Emotion Recognition in Speech Signal: Experimental Study, Development and Applications
- Valery Petrushin | Accenture Technology Labs
In this talk I will overview my research on emotion expression and emotion recognition in speech signal and its applications. Two proprietary databases of emotional utterances were used in this research. The first database consists of 700 emotional utterances in English pronounced by 30 subjects portraying five emotional states: unemotional (normal), anger, happiness, sadness, and fear. The second database consists of 3660 emotional utterances in Russian by 61 subjects portraying the following six emotional states: unemotional, anger, happiness, sadness, fear and surprise. An experimental study has been conducted to determine how well people recognize emotions in speech. Based on the results of the experiment the most reliable utterances were selected for feature selection and for training recognizers. Several machine learning techniques have been applied to create recognition agents including k-nearest neighbor, neural networks, and ensembles of neural networks. The agents can recognize five emotional states with the following accuracy: normal or unemotional state – 55-75%, happiness – 60-70%, anger – 70-80%, sadness – 75-85%, and fear – 35-55%. The total average accuracy is about 70%. The agents can be adapted to a particular environment depending on parameters of speech signal and the number of target emotional states. For a practical application an agent has been created that is able to analyze telephone quality speech signal and distinguish between two emotional states (“agitation” which includes anger, happiness and fear, and “calm” which includes normal state and sadness) with the accuracy 77%. The agent was used as a part of a decision support system for prioritizing voice messages and assigning a proper human agent to response the message at call center environment.
I will also give a summary of other research topics in the lab including fast pitch-synchronous segmentation of speech signal, the use of speech analysis techniques for language learning and video clip recognition using a joint audio-visual model.
Speaker Details
Dr. Valery Petrushin received the Ph.D. degree in computer science from Glushkov Institute for Cybernetics, Kiev, USSR in 1983. He worked as a researcher (1983-1990) and then as a Director of the Intelligent Tutoring Systems Lab (1991-1994) at Glushkov Institute for Cybernetics where he did research in student modeling and adaptive knowledge testing using probabilistic inference approaches (Bayesian Believe Networks, Dampster-Shaffer approach).
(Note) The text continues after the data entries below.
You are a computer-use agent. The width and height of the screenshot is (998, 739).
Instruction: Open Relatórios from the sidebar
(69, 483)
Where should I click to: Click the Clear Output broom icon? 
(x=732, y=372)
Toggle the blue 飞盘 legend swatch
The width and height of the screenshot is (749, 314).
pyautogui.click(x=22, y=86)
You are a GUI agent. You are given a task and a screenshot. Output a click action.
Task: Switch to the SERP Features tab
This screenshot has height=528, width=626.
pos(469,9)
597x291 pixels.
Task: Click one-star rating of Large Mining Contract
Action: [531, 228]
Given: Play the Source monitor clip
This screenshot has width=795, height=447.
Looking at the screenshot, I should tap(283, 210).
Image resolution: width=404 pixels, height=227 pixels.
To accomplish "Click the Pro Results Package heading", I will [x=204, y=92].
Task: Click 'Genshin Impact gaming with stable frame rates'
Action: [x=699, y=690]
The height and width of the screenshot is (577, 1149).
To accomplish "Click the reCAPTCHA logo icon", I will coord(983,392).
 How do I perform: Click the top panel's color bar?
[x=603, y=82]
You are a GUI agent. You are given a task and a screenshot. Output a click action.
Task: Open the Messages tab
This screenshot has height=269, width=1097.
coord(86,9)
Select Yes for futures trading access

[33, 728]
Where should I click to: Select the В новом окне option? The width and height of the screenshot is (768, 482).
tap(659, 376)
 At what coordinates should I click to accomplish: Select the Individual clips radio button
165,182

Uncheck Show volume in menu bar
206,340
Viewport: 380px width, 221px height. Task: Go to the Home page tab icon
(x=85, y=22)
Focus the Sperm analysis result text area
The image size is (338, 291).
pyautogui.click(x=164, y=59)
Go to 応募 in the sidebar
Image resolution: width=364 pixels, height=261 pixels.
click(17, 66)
In 1994-1997 he worked as a researcher at the School of Computer Science at Georgia Tech where he did research in Web-based education using learning environments. At the same time he did research in gene recognition (using Markov Chains and Hidden Markov Models) collaborating with faculty at the School of Biology. Since 1997 he is a Sr. Researcher at Accenture Technology Labs in Chicago. His research interests include data mining and customer modeling, speech processing (voice quality, emotion recognition and synthesis, speaker separation, signal segmentation), speech and multimedia annotation and information retrieval, spoken language learning. Dr. Petrushin is the author of more than 150 papers, two books, and two textbooks for University level students. He also is the author of six US patents.